- [Directions for this task]
Among the lines below, return each one that contains the word "click".
-------- Information shown
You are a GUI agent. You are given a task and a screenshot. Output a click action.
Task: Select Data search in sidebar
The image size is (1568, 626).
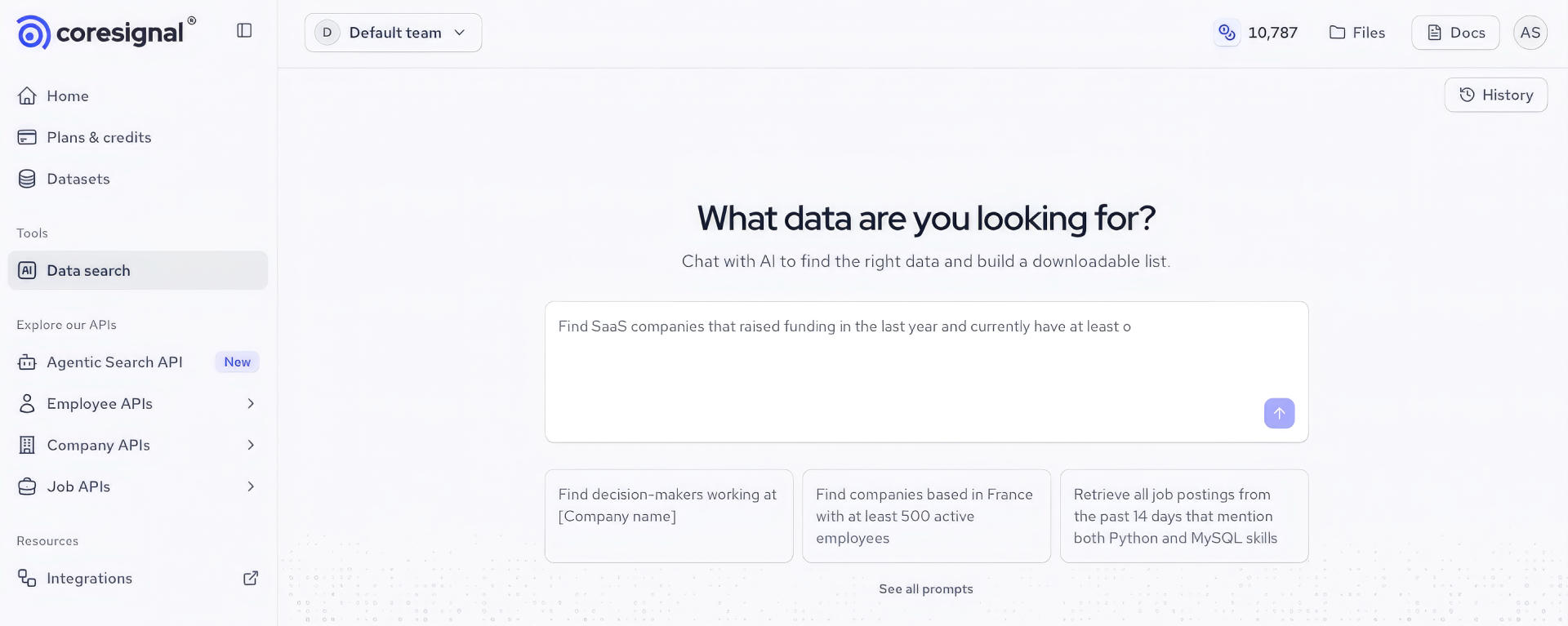(x=138, y=270)
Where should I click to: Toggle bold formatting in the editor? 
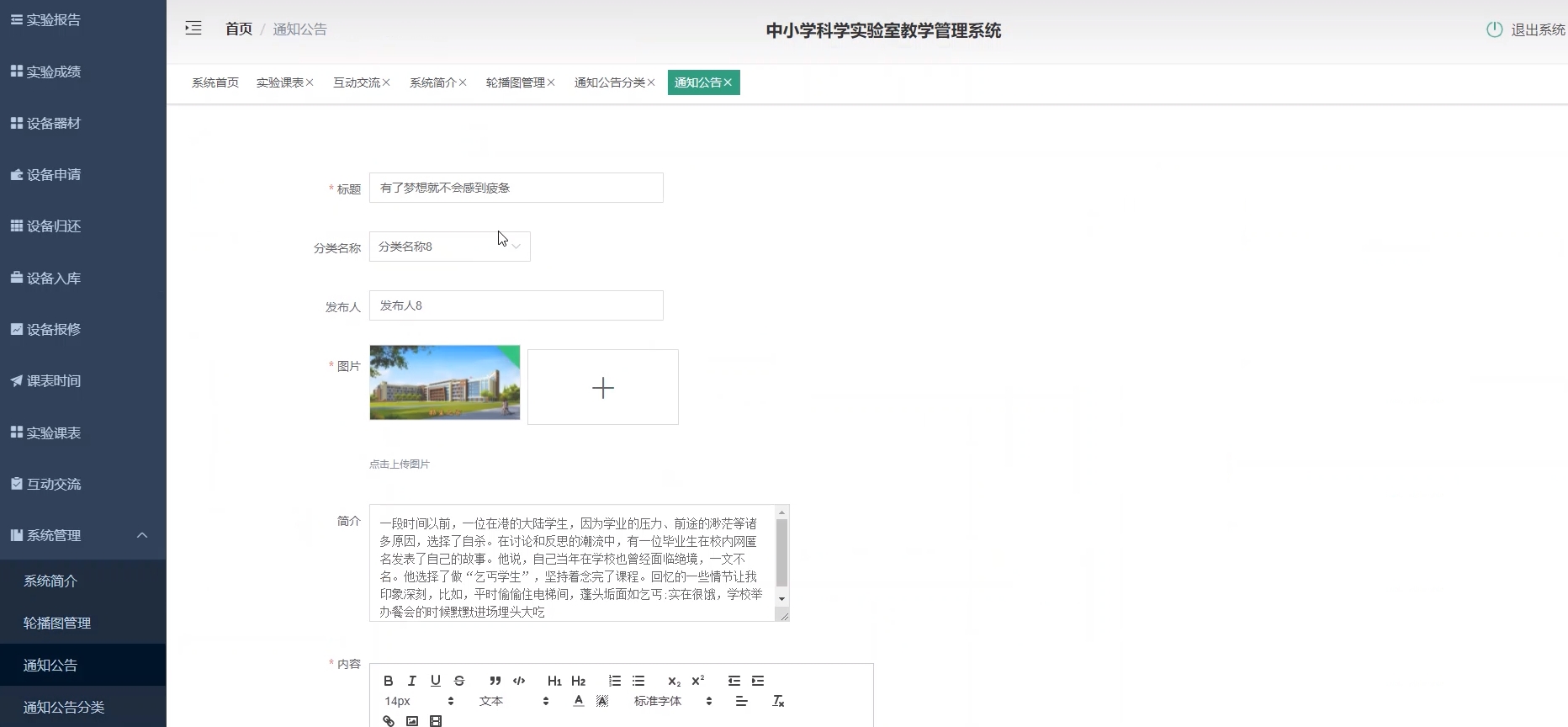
----------------
- [Reply]
You are a GUI agent. You are given a task and a screenshot. Output a click action.
Where should I click to: Toggle bold formatting in the editor? 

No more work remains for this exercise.